My question is – can I be fired for expressing my interest in working for a competitor? If so, is my only option to just take my chances that nobody will find out?

A. A few things come to mind immediately. The first is the Disney music to “It’s a small world after all”, and the second is a great quote “A secret is something only one person knows”.

Next, what are your contractual obligations? Do you have a non-compete agreement? Have you signed any other types of employment documents? Non-disclosures? If you need to, consult an attorney before you make any moves.

There are ways to evaluate what the potential success of taking the kind of steps that would be needed to make this kind of move. First I would look at whether there has been any exchange of employees in the past. Has anyone made a move, either way between these 2 companies?
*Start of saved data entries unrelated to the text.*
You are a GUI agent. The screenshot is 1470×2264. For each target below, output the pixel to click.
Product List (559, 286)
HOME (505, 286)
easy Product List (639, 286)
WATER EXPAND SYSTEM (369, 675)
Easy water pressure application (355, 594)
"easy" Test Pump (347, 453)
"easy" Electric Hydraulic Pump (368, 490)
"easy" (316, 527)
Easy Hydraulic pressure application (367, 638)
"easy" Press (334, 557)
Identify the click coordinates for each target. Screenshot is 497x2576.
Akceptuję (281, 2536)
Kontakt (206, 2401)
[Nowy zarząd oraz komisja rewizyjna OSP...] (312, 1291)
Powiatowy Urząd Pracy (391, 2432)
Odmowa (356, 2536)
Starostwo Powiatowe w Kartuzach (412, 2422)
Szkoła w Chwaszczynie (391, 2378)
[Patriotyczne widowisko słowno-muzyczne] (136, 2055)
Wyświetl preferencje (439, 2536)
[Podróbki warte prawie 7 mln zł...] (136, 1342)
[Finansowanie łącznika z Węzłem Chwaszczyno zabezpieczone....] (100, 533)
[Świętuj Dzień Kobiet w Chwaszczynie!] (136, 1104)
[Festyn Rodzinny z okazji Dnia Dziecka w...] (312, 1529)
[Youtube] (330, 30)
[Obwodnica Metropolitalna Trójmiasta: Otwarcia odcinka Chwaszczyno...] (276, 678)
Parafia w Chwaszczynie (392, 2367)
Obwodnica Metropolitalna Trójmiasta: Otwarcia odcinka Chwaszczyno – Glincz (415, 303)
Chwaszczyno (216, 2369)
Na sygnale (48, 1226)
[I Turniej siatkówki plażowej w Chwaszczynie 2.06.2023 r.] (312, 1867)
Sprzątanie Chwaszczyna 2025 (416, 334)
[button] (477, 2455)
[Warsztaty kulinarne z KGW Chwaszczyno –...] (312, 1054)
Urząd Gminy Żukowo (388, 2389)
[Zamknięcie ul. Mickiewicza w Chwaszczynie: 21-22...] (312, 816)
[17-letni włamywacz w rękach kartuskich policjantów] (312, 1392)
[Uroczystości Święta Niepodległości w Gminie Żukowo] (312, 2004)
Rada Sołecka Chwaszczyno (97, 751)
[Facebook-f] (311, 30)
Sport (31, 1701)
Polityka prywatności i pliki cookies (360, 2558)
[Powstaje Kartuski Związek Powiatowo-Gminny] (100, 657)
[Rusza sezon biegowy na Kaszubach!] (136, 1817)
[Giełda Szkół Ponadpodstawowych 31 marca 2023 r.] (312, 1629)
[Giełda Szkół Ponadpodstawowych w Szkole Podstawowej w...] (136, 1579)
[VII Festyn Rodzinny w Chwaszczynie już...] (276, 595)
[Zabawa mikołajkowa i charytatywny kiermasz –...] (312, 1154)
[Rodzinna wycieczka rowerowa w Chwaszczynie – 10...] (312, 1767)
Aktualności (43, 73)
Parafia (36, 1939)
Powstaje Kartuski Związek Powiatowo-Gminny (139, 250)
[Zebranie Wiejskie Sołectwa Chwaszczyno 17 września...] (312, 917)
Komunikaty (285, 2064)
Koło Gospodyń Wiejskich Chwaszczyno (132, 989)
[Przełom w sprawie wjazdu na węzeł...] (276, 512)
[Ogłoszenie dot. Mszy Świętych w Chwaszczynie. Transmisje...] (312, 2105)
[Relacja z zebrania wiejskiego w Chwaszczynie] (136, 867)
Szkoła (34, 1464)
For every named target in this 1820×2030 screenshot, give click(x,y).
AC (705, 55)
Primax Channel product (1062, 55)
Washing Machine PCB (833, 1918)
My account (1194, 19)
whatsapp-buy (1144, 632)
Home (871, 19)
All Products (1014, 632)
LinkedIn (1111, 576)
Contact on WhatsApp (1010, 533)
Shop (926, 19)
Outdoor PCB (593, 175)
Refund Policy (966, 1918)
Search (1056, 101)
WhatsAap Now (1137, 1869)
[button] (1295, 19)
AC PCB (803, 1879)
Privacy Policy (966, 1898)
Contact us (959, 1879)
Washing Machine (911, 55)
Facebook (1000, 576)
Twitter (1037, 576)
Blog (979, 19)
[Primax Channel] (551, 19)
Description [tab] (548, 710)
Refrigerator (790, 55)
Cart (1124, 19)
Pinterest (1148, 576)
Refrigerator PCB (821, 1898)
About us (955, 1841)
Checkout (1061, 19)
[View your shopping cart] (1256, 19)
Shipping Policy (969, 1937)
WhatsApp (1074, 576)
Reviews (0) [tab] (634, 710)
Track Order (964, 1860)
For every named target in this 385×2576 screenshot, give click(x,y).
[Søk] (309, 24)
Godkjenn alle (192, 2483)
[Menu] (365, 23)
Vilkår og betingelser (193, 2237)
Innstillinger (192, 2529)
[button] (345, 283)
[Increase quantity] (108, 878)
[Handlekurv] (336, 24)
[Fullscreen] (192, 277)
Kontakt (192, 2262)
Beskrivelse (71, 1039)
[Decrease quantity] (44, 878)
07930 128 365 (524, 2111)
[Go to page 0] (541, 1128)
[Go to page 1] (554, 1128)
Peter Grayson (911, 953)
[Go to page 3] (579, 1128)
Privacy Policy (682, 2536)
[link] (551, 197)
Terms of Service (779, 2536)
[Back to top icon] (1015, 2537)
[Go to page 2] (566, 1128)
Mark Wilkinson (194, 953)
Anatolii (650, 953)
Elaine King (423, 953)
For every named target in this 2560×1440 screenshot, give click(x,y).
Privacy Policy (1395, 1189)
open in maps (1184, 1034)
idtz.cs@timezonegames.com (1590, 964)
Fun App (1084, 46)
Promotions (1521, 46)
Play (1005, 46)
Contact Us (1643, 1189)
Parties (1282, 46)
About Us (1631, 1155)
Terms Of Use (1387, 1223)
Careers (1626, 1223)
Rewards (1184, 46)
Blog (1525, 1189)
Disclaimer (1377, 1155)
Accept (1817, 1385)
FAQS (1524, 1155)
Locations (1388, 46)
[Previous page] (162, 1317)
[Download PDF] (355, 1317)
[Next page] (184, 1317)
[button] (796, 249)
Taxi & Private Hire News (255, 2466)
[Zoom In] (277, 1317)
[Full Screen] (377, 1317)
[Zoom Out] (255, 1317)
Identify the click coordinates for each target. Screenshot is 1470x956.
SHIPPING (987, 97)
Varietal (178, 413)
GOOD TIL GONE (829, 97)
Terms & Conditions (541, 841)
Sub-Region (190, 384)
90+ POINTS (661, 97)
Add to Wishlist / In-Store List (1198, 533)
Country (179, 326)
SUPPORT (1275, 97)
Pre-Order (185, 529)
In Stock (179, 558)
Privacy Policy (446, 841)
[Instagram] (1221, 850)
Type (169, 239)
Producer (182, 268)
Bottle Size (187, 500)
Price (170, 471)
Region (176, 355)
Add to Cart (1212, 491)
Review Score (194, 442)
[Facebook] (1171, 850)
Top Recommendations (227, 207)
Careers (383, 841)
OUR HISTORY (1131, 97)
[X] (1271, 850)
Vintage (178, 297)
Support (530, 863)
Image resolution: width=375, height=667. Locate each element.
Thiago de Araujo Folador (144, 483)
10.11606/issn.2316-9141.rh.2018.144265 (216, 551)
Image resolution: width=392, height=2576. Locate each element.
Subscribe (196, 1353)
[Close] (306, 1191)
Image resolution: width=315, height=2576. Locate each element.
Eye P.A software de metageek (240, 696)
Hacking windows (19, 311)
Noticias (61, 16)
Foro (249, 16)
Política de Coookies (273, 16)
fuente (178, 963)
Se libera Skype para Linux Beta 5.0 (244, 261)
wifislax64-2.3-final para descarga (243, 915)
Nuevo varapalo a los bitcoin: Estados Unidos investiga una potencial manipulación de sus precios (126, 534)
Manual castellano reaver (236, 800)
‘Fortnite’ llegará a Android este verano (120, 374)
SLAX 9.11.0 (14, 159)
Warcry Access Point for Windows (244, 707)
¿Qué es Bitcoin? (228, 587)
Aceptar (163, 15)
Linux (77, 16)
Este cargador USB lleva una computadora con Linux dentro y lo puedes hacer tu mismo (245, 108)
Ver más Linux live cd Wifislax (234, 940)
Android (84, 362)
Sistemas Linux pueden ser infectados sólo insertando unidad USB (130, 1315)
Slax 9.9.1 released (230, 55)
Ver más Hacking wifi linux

I doubt you are the first person who has compared opportunities. Perhaps no one has decided to take the risk, but if anyone has, and joined the competing firm, you know it can be done. If it hasn’t been done successfully that you can see, you can make some inquiries within your own firm to see if any attempts have been made, and what the outcome was.

Retaining your current position will need a commitment to confidentiality. You might also try to have a similar conversation with a contingency or retained search firm who has done any work for the organization. You may also find out that there is some kind of presidential agreement about hands off policies regarding poaching each others employees.

If after your initial research you are still interested in exploring the possibility of jumping from Company A to B, know that your action, if discovered could be seen as disloyal. People have been separated from companies based on similar actions. Also take a look at what your next career step after Company B might be. If you do make a move, or if you are separated, and involved in a new job search, people will be looking at your track record, and the reasons for each job change.


Moving forward in the inquiry stage does not need to start at the presidential level – unless that is who you would report to. I’d suggest starting with a confidential, informal, off-site conversation with human resources. If you can generate an informal opportunity to be at an event or events where you and Company B president will be, without Company A present, or events with colleagues who would be very interested in seeing you have a conversation with Company B president, you can certainly express your extremely positive perception of their firm, their work, the opportunities they provide, and their growth strategy. If the president is duly impressed with what he knows or has heard about you, he may suggest another meeting. If not, you might say “Way off the record, I’d love to talk to you in greater detail. Would that be possible to arrange?” The response you get will let you know whether to back off, or continue to pursue the opportunity.

Stay very aware that every meeting you have generates risk for the security of your current position. Risk and reward often go hand in hand, but not always.